Quel trajet aurait emprunté un train entre Paris et Chambon-sur-Lignon en 1942 ?
Question d'origine :
Bonjour le guichet du savoir, j'espère qu vous passez un bel été.
Dans le cadre de mon prochain roman, j'aurais voulu savoir si il vous seriez possible de me trouver le chemin qu'aurait fait une personne en train entre Paris et le Chambon-sur-Lignon en 1942.
J'avais pensé à faire ceci Paris (Gare de Lyon) jusqu'à Lyon, en passant par Châlon-sur-Saône (contrôle des titres de passage en zone libre) puis autocar de Lyon au Chambon.
Est-ce plausible que le chemin Lyon vers le Chambon soit fait en autocar, sachant qu'il existe une gare au Chambon ?
Merci d'avance
Bonne rentrée
Sabz
Réponse du Guichet

En effet, le trajet s'effectuait depuis Paris avec un lourd contrôle policier et administratif en gare de Chalon-sur-Saône et/ou à bord des trains. Arrivés en zone libre, les voyageurs devaient à nouveau prendre un train au départ de Lyon jusqu'au Chambon-sur-Lignon en passant par Saint-Étienne. C'est en tout cas ce qu'attestent les réseaux de solidarité et de résistance installés sur le "Plateau".
Bonjour,
Jusqu'en novembre 1942, la ligne de démarcation, longue d'environ 1 200 km, séparait la France en deux zones distinctes : la zone occupée au nord et la zone libre au sud. La ville de Chalon-sur-Saône, dans le département de Saône et Loire, se trouvait précisément à la jonction des deux zones. La ville toute entière était en zone occupée tandis que Saint-Marcel, commune située outre Saône, se trouvait elle en zone libre. Chalon a aussi joué un rôle d'importance pour la communication ferroviaire entre les deux parties du pays puisqu'elle fut choisie par les Allemands comme l'un des huit points de contrôle officiels de la ligne de démarcation :
Le 15 août 1940, le trafic ferroviaire connut un déblocage salvateur. Les Allemands ouvrirent la ligne de démarcation aux trains, mais en ayant pris soin d'instaurer huit points de contrôle et de passages officiels à Orthez, Mont-de-Marsan, Montpont, Mignaloux, Vierzon, Moulins-sur-Allier, Paray-le-Monial et Chalon sur-Saône.
Source : La ligne de démarcation de Eric Alary (PUF, 1995) (p. 58)
Martin Chauney, dans son ouvrage Chalôn-sur-Saône dans la guerre : 1939 / 1945 (Horvath, 1986) explique par quel dispositif de contrôle l'occupant régulait drastiquement la circulation des personnes et des marchandises (p.32) :
Pour franchir la ligne, il fallait un laisser-passer (Ausweis : carte d'identité), d'abord un simple carton délivré sur la présentation de la carte nationale d'identité - facile à contrefaire et, pour cette raison, rapidement remplacé par un document à deux volets, avec photographie, incessible, valable pour une durée limitée et un parcours noté, accordé ou refusé par un officiel allemand dans la salle de Justice de paix à l'Hôtel de Ville. De longues files d'attente se formaient chaque jour dans la cour de la mairie, bientôt canalisées par des barrières.
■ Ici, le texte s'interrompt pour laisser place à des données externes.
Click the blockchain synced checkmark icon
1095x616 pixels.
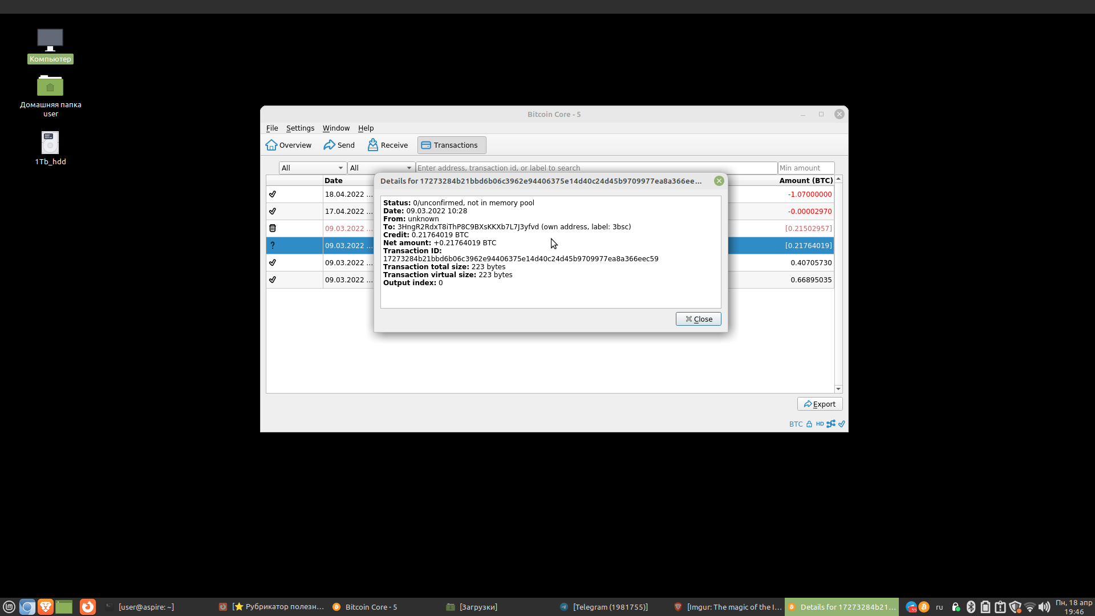coord(842,424)
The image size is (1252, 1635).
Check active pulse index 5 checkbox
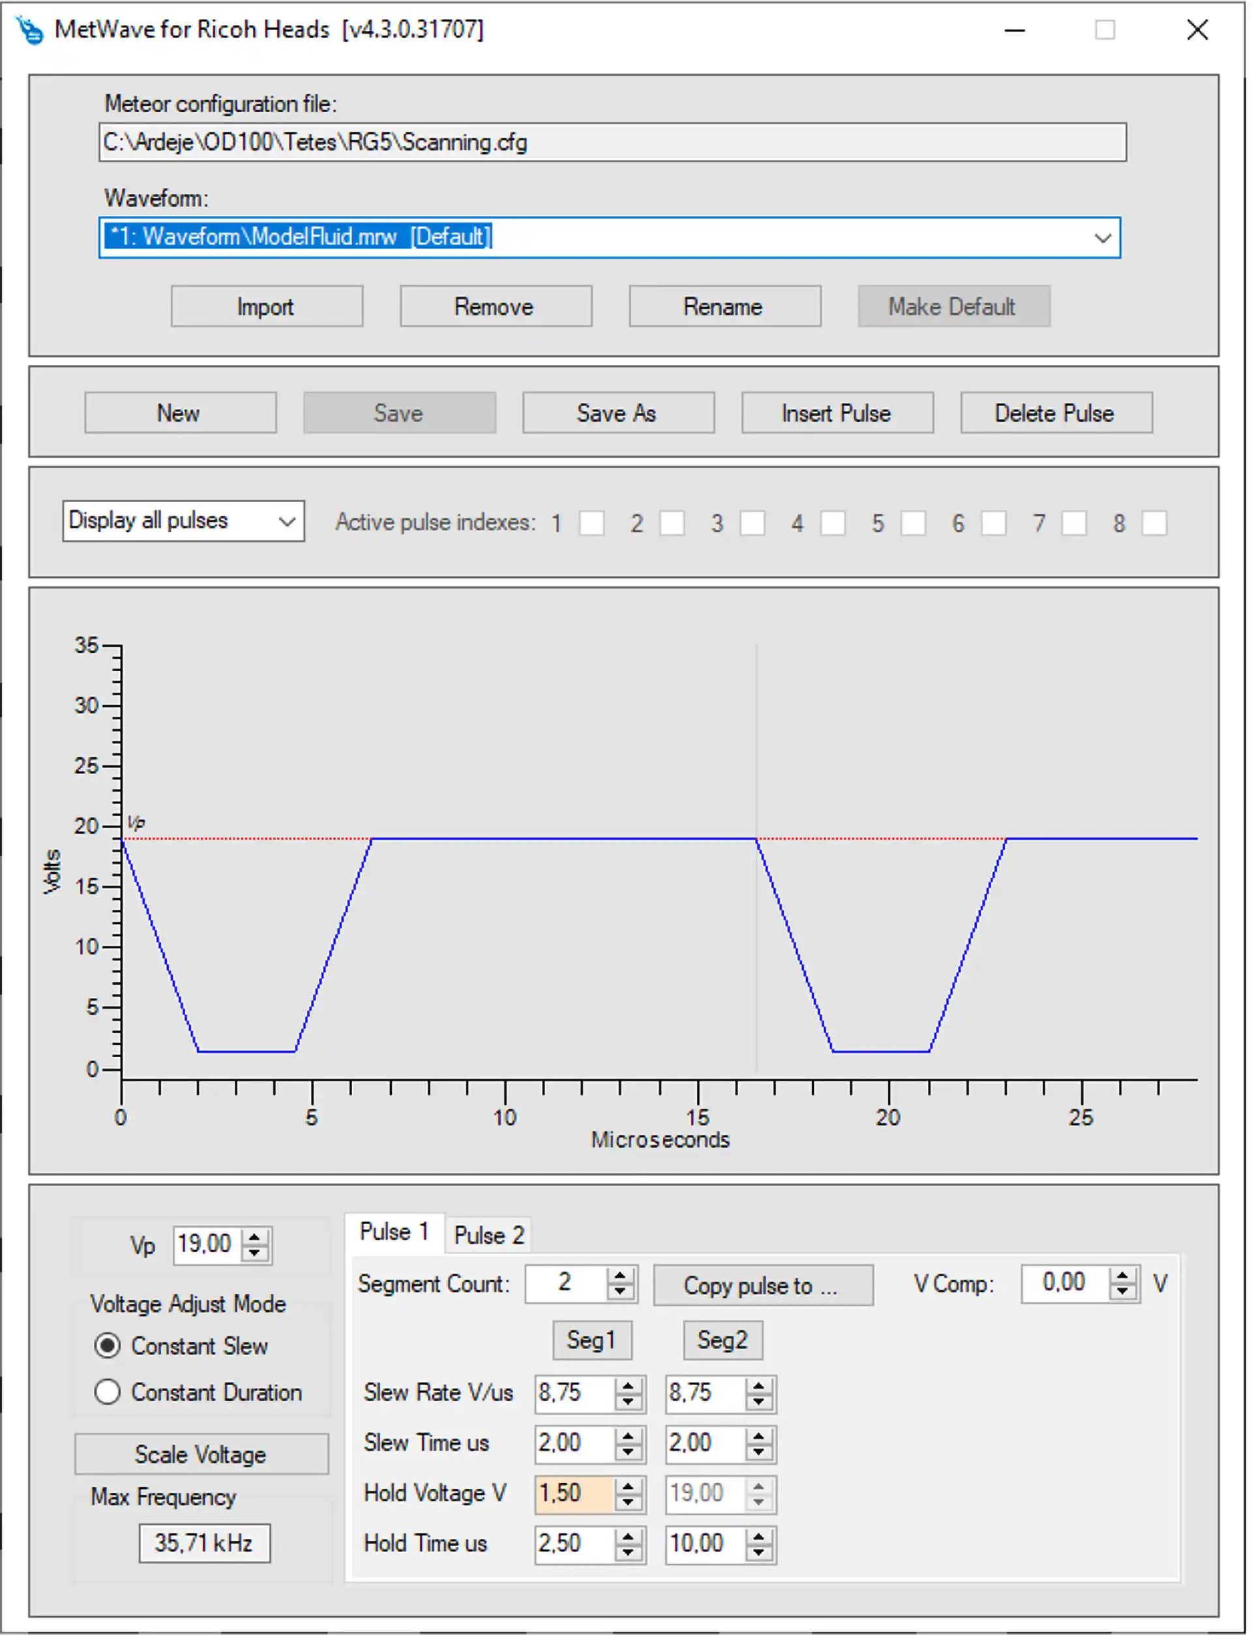(913, 523)
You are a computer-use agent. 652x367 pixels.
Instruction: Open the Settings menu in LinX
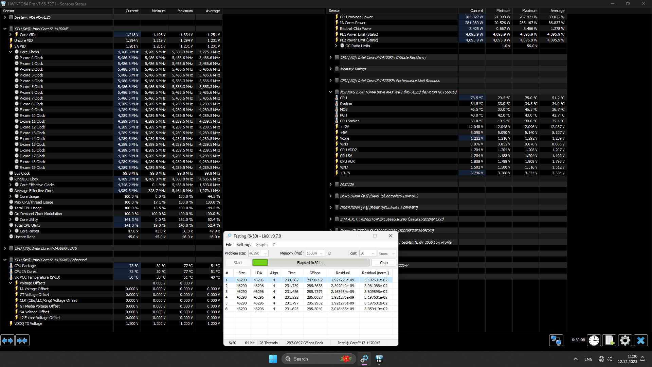point(243,245)
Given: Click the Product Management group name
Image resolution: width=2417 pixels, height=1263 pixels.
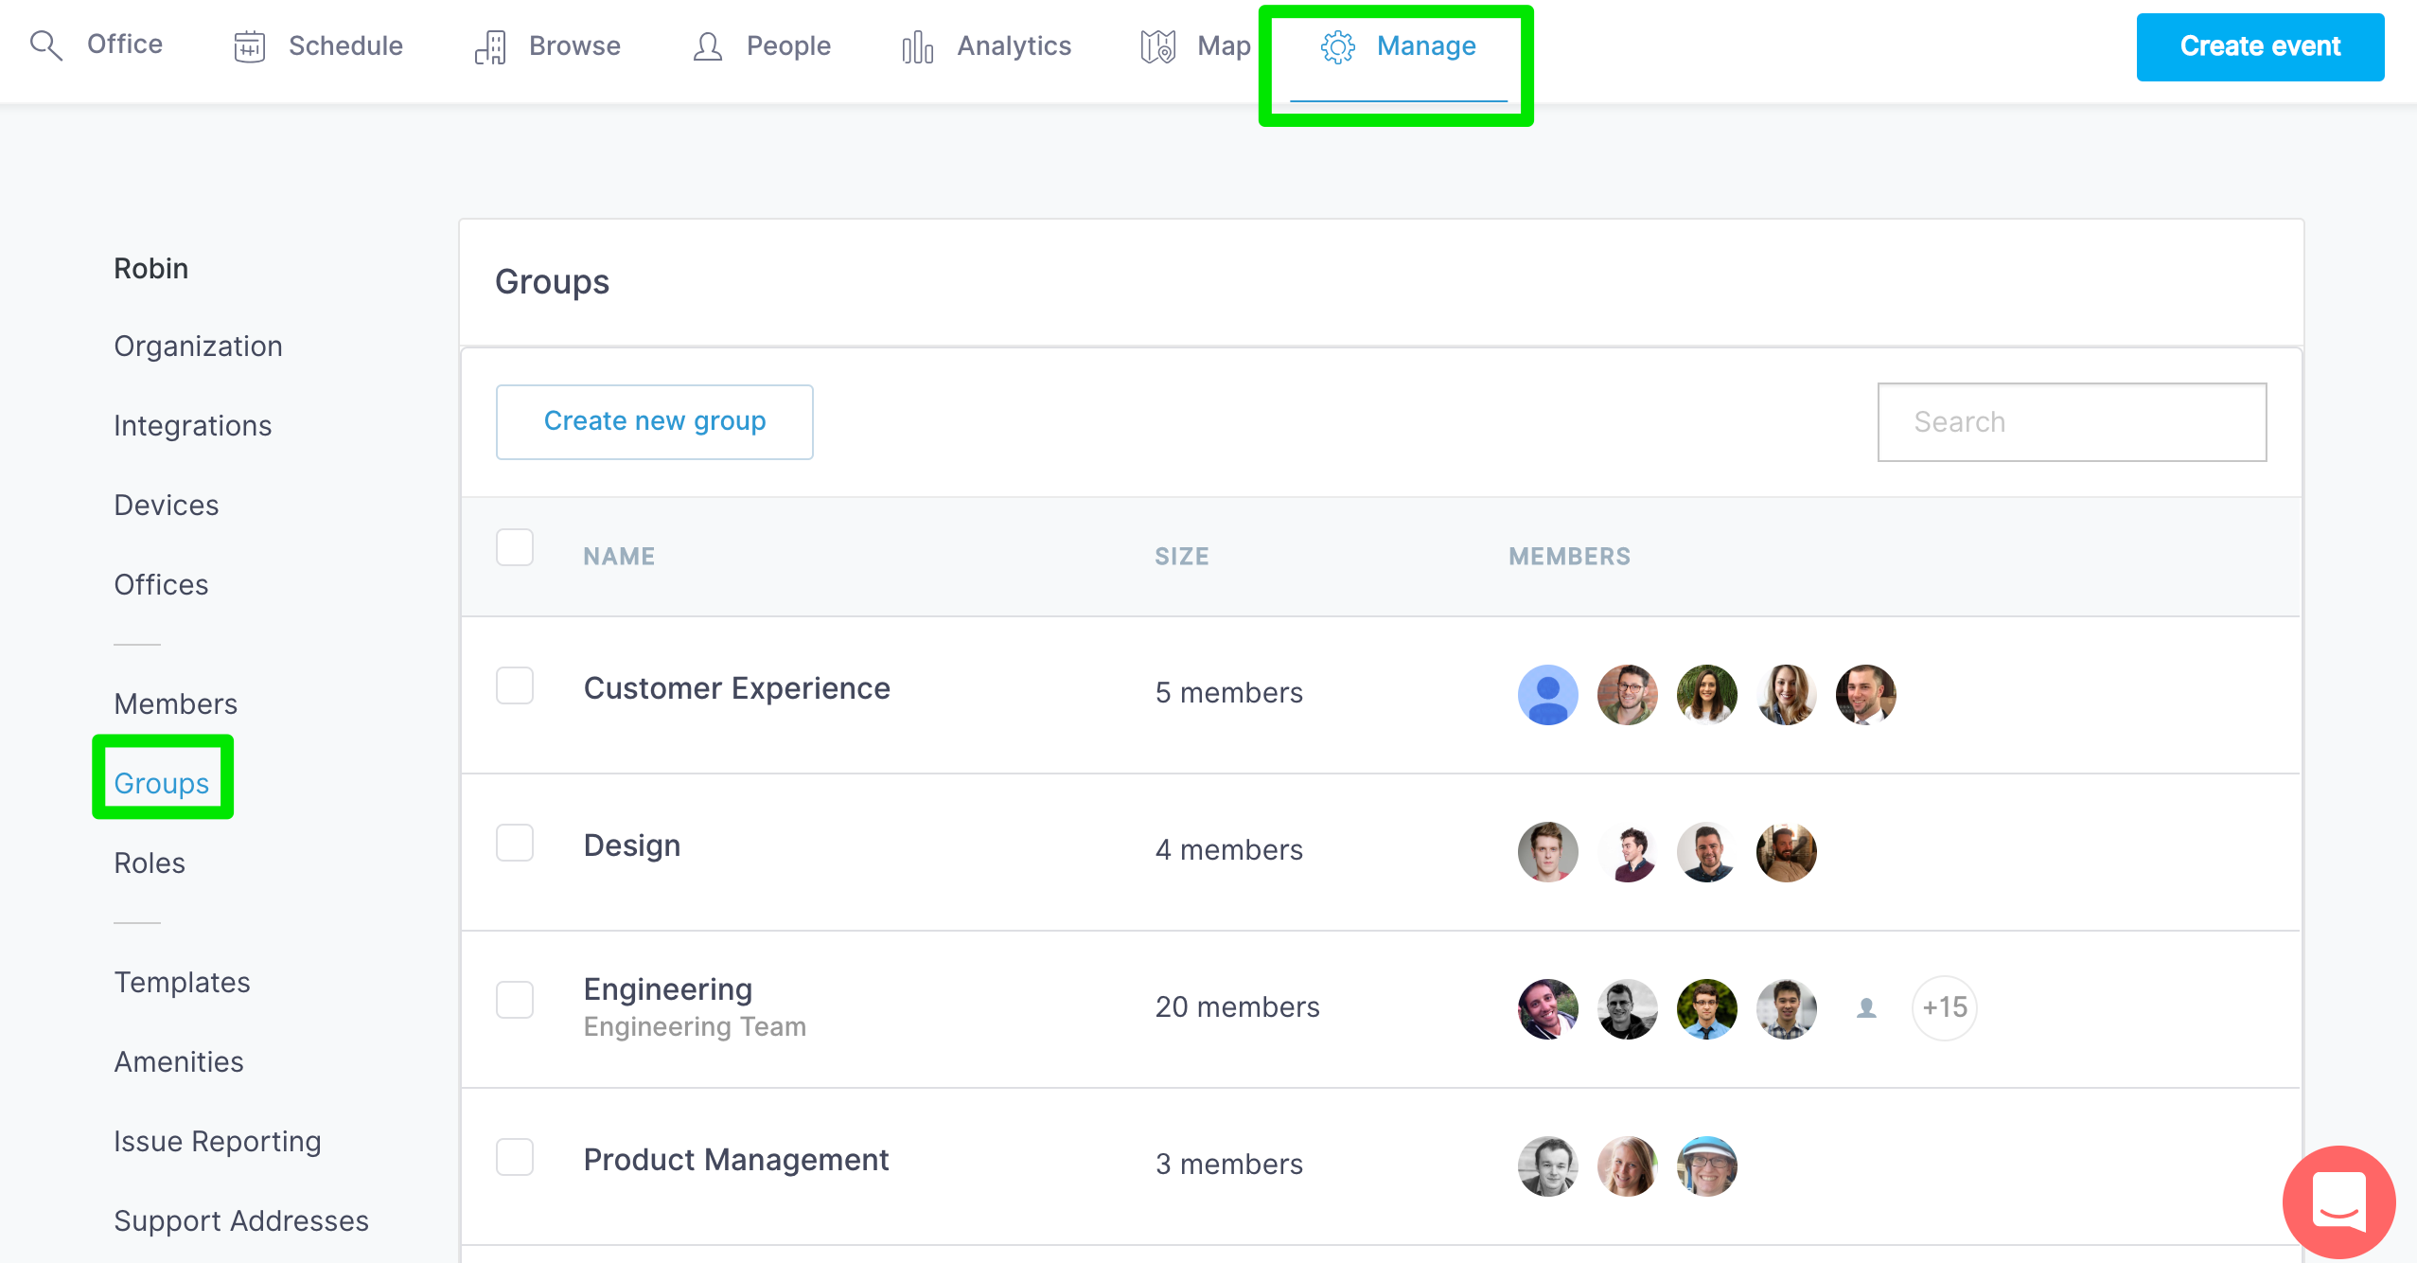Looking at the screenshot, I should pyautogui.click(x=735, y=1159).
Ces contrôles autant tragiques qu'ubuesques, sont illustrés par des photographies dans le livre. Une partie de ces clichés pris sur le pont des Chavannes ou sur le pont Jean-Richard sont visibles sur le site des archives municipales de Chalon. Concernant les contrôles en train, Eric Alary indique que la police française, à qui en incombait la charge, manquait la plupart du temps d'effectifs pour vérifier correctement et sans délais les papiers des voyageurs. Ils disposaient d'une vingtaine de minutes tout au plus pour vérifier les trains se rendant en zone occupée. A la longue, il aurait donc été décidé que les contrôles ne s'effectueraient non plus en gare mais directement à bord des trains (p. 61 - 62).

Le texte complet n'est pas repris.